Find the string "Help" in the listing below and return each line it appears in.

============

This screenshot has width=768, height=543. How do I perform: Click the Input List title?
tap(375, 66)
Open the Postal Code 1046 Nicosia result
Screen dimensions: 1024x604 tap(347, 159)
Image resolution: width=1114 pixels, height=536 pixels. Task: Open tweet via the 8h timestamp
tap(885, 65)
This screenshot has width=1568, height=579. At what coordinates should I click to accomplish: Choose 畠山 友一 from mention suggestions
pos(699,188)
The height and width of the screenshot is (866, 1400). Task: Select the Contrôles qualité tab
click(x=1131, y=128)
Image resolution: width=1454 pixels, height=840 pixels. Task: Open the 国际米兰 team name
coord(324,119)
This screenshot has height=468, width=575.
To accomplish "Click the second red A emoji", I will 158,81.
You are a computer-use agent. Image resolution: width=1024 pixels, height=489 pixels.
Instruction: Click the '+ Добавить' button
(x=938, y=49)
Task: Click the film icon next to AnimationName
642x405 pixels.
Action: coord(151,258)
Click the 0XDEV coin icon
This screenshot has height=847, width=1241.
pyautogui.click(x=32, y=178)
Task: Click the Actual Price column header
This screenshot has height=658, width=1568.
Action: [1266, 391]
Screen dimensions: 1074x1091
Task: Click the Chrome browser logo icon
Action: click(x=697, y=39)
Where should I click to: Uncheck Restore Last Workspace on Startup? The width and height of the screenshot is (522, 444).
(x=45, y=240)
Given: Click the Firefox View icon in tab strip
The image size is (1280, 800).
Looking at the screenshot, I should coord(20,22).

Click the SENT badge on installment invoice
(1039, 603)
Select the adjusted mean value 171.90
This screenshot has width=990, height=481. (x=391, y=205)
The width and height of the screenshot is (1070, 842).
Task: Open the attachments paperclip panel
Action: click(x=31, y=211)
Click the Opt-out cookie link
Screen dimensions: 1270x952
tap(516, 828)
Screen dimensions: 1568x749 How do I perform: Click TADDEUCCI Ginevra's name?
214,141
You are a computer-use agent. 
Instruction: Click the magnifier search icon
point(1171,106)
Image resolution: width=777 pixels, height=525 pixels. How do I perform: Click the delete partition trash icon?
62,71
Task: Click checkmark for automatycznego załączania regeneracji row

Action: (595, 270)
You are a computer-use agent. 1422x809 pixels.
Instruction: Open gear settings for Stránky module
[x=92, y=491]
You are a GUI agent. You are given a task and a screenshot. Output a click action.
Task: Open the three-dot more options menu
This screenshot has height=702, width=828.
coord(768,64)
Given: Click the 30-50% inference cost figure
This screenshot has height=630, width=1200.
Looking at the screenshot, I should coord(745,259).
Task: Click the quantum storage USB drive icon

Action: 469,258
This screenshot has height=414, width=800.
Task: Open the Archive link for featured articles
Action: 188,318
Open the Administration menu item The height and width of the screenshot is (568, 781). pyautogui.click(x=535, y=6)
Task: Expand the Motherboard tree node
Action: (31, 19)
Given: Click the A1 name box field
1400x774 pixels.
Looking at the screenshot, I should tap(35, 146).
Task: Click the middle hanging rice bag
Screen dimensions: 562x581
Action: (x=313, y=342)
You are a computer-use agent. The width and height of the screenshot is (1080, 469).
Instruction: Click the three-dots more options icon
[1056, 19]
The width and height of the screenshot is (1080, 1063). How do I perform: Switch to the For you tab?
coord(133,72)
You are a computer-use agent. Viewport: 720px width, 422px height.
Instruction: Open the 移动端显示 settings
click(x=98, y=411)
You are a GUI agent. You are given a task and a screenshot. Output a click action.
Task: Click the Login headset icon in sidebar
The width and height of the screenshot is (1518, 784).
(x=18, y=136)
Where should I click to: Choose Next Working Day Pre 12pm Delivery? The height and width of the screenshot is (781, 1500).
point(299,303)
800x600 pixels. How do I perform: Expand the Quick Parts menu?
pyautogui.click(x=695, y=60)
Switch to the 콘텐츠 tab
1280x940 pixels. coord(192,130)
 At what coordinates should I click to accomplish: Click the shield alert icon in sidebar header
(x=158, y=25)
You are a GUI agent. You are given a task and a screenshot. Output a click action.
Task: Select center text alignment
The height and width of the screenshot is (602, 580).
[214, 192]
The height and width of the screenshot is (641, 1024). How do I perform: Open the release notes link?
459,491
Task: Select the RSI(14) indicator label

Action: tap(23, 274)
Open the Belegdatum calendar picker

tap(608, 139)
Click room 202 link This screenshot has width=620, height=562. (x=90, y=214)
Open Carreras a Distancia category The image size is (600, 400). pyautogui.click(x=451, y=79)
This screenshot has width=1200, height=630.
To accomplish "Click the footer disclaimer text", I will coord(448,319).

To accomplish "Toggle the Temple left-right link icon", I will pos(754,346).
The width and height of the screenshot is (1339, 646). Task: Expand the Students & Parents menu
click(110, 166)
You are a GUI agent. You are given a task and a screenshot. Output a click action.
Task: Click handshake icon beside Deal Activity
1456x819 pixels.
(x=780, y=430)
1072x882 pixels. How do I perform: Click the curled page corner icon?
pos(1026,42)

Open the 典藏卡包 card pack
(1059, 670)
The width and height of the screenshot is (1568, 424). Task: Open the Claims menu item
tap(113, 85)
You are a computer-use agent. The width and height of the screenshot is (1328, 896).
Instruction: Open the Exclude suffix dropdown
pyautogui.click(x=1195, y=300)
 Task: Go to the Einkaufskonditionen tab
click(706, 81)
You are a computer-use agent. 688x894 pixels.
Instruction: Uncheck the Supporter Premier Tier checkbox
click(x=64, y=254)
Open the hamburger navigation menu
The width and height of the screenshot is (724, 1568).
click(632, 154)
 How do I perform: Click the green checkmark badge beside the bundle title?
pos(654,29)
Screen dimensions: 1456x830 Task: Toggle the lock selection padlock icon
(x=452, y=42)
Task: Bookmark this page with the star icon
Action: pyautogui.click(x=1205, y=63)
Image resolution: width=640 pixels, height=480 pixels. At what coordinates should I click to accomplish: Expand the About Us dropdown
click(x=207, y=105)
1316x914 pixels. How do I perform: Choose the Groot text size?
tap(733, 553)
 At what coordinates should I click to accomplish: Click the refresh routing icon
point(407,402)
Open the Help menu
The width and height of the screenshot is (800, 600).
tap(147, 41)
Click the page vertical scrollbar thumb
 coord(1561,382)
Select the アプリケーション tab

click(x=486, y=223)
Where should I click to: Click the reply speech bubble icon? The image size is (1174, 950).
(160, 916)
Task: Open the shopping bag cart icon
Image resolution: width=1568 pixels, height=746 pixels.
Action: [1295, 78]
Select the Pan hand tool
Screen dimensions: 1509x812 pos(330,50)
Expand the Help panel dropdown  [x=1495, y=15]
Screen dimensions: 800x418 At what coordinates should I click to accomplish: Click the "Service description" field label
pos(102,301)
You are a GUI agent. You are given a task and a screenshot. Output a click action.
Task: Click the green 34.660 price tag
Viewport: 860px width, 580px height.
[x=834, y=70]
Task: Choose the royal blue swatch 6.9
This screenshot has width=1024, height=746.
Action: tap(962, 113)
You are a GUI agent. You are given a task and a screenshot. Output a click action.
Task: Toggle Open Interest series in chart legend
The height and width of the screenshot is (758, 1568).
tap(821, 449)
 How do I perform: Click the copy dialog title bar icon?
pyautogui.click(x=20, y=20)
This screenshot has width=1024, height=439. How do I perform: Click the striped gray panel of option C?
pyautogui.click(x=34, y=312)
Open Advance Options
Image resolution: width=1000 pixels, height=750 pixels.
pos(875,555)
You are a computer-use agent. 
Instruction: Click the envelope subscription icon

============

#### Reply
Open the Help menu
Expand the Help panel dropdown  [x=1495, y=15]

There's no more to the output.